:: Text passage

When it comes to aging, Abraham Lincoln took the high road by focusing on the experience gained along the way, stating, “And in the end, it’s not the years in your life that count; it’s the life in your years.” Mark Twain offered a decidedly more flippant take on the subject: “Age is an issue of mind over matter. If you don’t mind, it doesn’t matter.” That comment might have been made in jest, but it’s worth remembering that there’s often a fair amount of truth in humor. American culture tends to celebrate youth, but there truly is something to be said for the joys of aging.
Celebrating the Joys of Aging
Advertisers would have you think that growing older is all about aches and pains and wrinkles and grey hair. Savvy seniors know that there is much more involved to adding years to your age. While few would argue that garnering years is all rainbows and unicorns, there are certainly some positive things about aging.
Seniors Are Happier
According to Smithsonian Magazine, seniors tend to be happier than their younger counterparts, and there are multiple scientific studies to prove it. It seems as if negative emotions like anger, fear, and sadness become less pronounced as people age and gain emotional maturity. Risk-taking and regret tend to decrease, and self-acceptance and happiness often blossom as people get better at living in the moment.

::::
:: Information given

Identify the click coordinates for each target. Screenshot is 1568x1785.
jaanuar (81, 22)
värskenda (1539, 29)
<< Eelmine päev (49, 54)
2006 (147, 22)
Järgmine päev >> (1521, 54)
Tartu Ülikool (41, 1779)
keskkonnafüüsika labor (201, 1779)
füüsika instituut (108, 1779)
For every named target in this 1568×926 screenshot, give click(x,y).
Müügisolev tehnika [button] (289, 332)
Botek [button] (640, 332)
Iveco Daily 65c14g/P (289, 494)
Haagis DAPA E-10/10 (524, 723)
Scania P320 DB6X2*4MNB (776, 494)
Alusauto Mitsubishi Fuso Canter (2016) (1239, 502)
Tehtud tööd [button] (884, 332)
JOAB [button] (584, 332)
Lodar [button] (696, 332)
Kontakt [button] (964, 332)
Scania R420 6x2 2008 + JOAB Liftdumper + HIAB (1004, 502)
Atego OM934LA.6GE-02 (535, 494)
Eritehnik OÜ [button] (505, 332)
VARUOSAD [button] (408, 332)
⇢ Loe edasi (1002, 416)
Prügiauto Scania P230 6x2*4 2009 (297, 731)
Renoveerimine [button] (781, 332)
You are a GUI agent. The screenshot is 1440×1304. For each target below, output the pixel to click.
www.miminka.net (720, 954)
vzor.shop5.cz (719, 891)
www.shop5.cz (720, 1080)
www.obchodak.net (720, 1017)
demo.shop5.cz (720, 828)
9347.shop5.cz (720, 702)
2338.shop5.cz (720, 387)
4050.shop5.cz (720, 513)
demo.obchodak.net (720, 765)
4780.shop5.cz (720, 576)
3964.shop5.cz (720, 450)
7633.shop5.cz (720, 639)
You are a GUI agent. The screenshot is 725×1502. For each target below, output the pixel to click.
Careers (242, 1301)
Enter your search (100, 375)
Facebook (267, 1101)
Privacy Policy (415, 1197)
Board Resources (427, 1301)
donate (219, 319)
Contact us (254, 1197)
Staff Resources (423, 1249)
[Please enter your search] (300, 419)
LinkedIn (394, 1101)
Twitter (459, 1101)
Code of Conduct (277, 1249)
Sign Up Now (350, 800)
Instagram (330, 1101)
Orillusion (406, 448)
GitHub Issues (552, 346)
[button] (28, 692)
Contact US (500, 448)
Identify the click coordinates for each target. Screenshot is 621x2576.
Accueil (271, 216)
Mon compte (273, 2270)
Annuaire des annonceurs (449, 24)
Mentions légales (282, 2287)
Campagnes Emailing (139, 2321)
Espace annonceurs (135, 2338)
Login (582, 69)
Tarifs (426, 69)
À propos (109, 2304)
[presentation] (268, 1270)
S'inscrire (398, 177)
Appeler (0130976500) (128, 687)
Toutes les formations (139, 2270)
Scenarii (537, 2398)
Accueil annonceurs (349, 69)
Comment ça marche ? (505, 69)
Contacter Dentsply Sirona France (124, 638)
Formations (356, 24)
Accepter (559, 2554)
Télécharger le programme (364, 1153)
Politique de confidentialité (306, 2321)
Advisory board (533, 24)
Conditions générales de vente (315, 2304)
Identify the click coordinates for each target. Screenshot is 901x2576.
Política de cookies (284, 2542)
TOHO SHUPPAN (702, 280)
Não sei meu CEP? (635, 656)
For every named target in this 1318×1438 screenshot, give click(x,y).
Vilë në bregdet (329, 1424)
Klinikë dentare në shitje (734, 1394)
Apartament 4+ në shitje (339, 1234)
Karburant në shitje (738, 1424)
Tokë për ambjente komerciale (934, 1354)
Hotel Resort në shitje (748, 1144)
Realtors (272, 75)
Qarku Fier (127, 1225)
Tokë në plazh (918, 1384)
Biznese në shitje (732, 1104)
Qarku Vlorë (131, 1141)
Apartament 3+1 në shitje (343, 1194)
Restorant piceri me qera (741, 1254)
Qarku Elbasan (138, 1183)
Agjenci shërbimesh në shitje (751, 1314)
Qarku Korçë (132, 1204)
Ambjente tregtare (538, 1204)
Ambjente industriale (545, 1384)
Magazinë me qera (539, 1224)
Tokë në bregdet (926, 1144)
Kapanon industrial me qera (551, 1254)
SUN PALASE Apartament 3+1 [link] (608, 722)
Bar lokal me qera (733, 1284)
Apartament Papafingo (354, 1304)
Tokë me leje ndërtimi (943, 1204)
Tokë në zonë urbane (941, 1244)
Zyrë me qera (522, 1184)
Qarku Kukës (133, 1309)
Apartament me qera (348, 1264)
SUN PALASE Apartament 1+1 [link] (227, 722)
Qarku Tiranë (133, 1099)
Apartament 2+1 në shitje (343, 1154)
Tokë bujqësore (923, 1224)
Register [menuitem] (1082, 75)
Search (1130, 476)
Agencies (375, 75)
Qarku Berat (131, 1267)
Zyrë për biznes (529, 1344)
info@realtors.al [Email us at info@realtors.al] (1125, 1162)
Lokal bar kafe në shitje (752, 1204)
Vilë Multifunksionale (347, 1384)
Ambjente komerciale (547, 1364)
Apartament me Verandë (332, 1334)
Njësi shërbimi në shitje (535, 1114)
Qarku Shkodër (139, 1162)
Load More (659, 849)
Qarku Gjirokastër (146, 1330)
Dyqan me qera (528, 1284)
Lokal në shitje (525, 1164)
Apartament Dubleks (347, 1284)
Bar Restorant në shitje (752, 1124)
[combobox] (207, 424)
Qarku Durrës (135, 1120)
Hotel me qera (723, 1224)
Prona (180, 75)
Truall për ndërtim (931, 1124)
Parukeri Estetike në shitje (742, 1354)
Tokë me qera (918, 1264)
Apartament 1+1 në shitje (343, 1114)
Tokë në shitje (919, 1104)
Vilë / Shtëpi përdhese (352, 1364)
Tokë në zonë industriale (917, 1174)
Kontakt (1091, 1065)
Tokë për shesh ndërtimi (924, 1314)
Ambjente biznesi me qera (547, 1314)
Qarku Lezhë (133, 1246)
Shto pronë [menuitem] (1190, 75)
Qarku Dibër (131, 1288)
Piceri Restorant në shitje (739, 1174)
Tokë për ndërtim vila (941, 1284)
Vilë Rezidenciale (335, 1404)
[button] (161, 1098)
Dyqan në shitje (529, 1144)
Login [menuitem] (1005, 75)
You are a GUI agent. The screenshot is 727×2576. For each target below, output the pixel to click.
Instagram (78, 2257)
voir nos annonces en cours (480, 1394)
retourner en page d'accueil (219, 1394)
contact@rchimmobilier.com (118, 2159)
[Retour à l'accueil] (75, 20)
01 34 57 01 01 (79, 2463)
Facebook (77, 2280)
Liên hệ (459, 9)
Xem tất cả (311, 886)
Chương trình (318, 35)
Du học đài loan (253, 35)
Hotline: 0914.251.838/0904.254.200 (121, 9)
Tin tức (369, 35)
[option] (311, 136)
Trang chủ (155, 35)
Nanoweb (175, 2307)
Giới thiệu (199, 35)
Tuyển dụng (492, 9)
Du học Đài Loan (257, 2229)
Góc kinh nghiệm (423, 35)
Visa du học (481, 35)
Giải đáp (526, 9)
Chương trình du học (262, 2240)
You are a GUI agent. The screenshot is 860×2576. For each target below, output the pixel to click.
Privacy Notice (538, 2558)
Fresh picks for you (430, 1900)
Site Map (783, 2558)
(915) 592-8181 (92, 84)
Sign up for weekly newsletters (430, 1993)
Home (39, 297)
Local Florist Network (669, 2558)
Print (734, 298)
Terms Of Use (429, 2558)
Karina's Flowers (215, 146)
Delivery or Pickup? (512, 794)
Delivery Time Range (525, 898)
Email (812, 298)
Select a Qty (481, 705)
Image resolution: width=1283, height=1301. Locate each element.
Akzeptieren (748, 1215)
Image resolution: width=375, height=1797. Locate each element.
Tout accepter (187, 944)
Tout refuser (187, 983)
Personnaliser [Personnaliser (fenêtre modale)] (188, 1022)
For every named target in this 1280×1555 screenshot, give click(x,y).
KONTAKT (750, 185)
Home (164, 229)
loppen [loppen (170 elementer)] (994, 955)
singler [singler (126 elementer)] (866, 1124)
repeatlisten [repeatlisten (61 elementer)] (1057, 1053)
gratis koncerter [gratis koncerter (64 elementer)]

::::

Please continue the passage on the joys of aging, picking up right after its last paragraph.

● Exercise output
Seniors Enjoy Financial Perks
A single senior discount may not produce massive savings; however, these discounts are a very common phenomenon. Entertainment venues, restaurants, museums, retail establishments, and travel groups all tend to offer them. When combined, they can produce substantial savings.
Seniors Have Clear Priorities
Younger people are often pulled in multiple directions. They are often torn between what they want, what they think they should do, and what others tell them they need to do. Seniors usually have a much easier time when it comes to sorting out their wants and their needs. A lifetime of experience has given them real skills when it comes to prioritizing.
Seniors Have the Bilaterization Bonus
It’s true. Aging is associated with some losses in memory and cognition. However, the brain is an amazing thing. As the Boston Herald reports, studies show that seniors are more likely to benefit from bilaterization. In other words, seniors are more likely than younger adults to use both hemispheres of their brain simultaneously. It’s a habit that can actually sharpen their reasoning and problem-solving skills, allowing them to excel at cognitively challenging tasks.
Seniors Have a Higher Sense of Self-Esteem
With experience comes wisdom. While seniors might not have all the answers, they do have a better understanding of their strengths and weaknesses. They recognize that a failure or loss isn’t the end of the world because they’ve already picked themselves up from catastrophes in the past. While younger adults are sometimes shattered by an academic failure or career setback, older adults are far less likely to be crushed by the dramatic twists and turns of life. Their sense of self is already firmly established, so they don’t tend to gauge their worth by outside forces.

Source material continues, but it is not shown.